Dans sa dynamique narrative, The Walking Dead me fait étrangement penser à une autre de mes séries vidéoludiques préférées, Mass Effect. Dans leur fausse impression de liberté, dans leurs choix qui finissent toujours par se recouper et dans cette insistance à peine marquée à vous faire adopter une posture par rapport à une autre (même si elles s'incarnent différemment dans les deux séries). En réalité, la narration de TWD, comme celle de Mass Effect, s'avère roublarde car elle ne s'intéresse foncièrement pas à proposer une aventure tentaculaire à dizaines d'embranchements. Nous ne sommes de toute évidence pas devant un Livre dont vous êtes le Héros. Mais cela n'est pas simplement le signe d'une linéarité-aveu de faiblesse. L'idée profonde et marquante de ce jeu est que quelles que soient vos actions, vous êtes confrontés à une menace qui vous dépasse tellement que vous ne pouvez être maîtres de votre destin. L'aventure de TWD est ce qu'elle est car vous n'avez aucune prise sur les événements, vous ne faites que jouer votre survie et celle de vos compagnons à chaque instant.

L'expérience TWD est par essence vouée à être douloureuse. Vous serez toujours dans la réaction, vous aurez toujours à devoir trancher entre une solution de merde et une autre encore pire. Vous craignez que chaque blessure puisse être fatale. Vous ne pouvez vous attacher à personne sans vous dire qu'elle sera peut-être morte dans le quart d'heure. Vous savez pertinemment que vos choix ne contenteront jamais tout le monde et qu'ils vous reviendront à la gueule tôt ou tard. Dans un genre où l'on peut être tenté de croire que le joueur a plus que jamais la main sur ses propres décisions, cette dépossession du destin des personnages par les nécessités de la survie est non pas une frustration, mais un tour de force narratif qui trouve son apogée dans l'incroyable cheminement du dernier épisode, froid et inéluctable, contre lequel on lutte mais dont on sait pertinemment au fond de nous l'issue (ce qui est d'ailleurs retranscrit à merveille dans les mécaniques ludiques de cet épilogue).
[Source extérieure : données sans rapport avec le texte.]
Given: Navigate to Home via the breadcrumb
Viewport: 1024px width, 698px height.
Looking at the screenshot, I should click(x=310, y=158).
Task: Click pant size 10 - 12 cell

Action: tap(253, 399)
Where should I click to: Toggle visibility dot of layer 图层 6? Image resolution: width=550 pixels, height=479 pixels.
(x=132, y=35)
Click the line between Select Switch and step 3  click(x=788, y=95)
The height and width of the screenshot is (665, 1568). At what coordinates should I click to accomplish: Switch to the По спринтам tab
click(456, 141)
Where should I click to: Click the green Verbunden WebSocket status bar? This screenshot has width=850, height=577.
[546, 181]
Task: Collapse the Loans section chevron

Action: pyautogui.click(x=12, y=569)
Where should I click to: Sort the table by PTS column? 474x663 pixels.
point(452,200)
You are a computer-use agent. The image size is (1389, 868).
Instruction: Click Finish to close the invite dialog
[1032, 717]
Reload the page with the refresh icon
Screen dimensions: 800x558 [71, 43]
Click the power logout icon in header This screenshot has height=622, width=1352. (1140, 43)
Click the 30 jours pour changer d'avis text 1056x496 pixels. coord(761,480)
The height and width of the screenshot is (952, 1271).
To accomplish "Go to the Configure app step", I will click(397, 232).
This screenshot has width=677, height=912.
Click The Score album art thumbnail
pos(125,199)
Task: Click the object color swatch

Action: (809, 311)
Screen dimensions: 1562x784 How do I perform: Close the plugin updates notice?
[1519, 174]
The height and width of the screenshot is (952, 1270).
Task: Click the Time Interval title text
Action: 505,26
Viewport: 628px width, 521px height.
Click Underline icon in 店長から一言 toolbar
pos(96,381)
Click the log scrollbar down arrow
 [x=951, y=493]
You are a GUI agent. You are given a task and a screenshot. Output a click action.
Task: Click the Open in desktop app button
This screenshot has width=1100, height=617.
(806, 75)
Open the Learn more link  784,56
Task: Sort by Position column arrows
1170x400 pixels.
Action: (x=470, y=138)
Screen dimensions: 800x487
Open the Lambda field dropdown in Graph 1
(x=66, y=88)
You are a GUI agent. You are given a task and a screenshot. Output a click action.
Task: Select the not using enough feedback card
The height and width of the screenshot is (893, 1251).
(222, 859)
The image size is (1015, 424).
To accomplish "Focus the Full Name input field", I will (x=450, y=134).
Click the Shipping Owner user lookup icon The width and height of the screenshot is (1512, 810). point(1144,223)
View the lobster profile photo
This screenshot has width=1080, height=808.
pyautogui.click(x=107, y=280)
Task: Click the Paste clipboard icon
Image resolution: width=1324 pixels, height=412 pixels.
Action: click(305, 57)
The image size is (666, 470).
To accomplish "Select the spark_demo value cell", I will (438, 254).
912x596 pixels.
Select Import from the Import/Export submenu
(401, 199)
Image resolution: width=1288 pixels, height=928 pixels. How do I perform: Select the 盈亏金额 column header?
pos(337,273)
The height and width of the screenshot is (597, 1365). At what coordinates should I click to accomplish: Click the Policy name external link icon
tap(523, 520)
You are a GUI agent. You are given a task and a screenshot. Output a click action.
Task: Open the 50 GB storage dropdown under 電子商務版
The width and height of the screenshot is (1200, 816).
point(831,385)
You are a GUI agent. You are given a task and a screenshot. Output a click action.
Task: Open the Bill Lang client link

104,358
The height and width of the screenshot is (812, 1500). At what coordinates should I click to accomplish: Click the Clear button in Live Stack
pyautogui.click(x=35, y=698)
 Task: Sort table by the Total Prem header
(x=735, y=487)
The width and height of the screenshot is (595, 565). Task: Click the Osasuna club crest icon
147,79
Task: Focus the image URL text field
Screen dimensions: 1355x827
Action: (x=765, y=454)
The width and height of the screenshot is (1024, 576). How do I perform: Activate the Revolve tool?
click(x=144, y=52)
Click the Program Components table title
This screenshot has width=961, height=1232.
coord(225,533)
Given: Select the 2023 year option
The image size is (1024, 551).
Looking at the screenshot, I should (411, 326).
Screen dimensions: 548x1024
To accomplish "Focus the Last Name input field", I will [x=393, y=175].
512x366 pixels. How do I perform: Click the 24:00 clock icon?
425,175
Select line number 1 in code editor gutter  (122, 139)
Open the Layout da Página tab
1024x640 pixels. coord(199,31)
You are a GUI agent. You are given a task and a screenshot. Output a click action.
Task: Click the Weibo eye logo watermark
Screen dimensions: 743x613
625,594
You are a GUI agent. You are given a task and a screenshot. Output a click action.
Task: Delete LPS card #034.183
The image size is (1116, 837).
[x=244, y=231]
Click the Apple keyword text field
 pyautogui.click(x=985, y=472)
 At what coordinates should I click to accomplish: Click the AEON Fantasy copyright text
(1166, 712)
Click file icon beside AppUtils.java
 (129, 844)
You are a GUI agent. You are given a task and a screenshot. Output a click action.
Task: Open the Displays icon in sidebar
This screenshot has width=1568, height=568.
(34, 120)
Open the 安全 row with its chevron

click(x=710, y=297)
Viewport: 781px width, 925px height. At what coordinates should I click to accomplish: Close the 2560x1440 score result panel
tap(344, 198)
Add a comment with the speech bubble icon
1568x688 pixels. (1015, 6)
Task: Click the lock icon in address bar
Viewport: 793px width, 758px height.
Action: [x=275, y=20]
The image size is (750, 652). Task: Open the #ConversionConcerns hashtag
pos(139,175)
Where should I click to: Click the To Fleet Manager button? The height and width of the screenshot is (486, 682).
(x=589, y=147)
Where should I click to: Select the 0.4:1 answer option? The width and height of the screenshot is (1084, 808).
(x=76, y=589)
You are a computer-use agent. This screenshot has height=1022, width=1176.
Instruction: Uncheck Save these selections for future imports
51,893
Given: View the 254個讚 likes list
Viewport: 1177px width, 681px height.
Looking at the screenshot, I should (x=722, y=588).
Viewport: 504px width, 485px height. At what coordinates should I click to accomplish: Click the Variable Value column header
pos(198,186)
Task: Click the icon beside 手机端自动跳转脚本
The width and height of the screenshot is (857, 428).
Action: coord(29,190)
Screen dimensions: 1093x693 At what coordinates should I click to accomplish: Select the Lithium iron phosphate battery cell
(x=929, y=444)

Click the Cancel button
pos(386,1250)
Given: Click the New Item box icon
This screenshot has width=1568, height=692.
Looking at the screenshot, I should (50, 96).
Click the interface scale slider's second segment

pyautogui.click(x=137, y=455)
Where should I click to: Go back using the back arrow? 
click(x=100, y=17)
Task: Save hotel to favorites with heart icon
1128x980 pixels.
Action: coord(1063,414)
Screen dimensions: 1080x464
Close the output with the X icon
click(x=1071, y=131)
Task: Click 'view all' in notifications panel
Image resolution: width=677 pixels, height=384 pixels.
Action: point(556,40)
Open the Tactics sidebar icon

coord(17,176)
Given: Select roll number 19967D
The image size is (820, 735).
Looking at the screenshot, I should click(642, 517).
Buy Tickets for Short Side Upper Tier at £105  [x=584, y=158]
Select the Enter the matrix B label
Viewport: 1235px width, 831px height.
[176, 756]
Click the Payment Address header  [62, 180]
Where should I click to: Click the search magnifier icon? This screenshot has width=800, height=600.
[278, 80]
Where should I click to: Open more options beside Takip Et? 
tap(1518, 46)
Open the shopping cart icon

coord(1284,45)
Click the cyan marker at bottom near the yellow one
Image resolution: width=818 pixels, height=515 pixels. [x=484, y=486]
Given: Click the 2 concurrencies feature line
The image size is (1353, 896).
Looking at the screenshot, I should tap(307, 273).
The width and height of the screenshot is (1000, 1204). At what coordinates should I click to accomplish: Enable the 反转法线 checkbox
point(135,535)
Dans ce système narratif, vos choix font avant tout sens d'un point de vue moral, et c'est ce qui fait que TWD est un jeu marquant comme rarement. Fondamentalement, vos décisions se résument à répondre à cette question : alors que le monde touche à sa fin, qui ai-je envie de protéger pour repousser l'échéance le plus loin possible? Ai-je envie de risquer ma vie en jouant les hommes altruistes ou de prendre le parti de ceux qui pensent que la survie impose des concessions à notre contrat social? Ces choix sont purement moraux, mais leur portée symbolique est au final beaucoup plus puissante émotionnellement, car vous passerez votre temps à vous dire que vous avez fait le mauvais choix. Avant de vous rendre compte que la plupart du temps, vous pouvez vous estimer heureux d'avoir fait le "moins pire". Le terme "vivre une aventure vidéoludique" est souvent galvaudé. Mais ici il faut comprendre que tout choix, pris la plupart du temps en réaction à ne situation, est toujours conditionné par une nécessité d'urgence. Il s'agit donc moins ici de "vivre" l'aventure que d'y "survivre", ce sur quoi le gameplay appuie en recourant à des QTE et des boîtes de dialogue parfois en temps limité qui vous forcent à raisonner à l'instinct et à ne pas calculer.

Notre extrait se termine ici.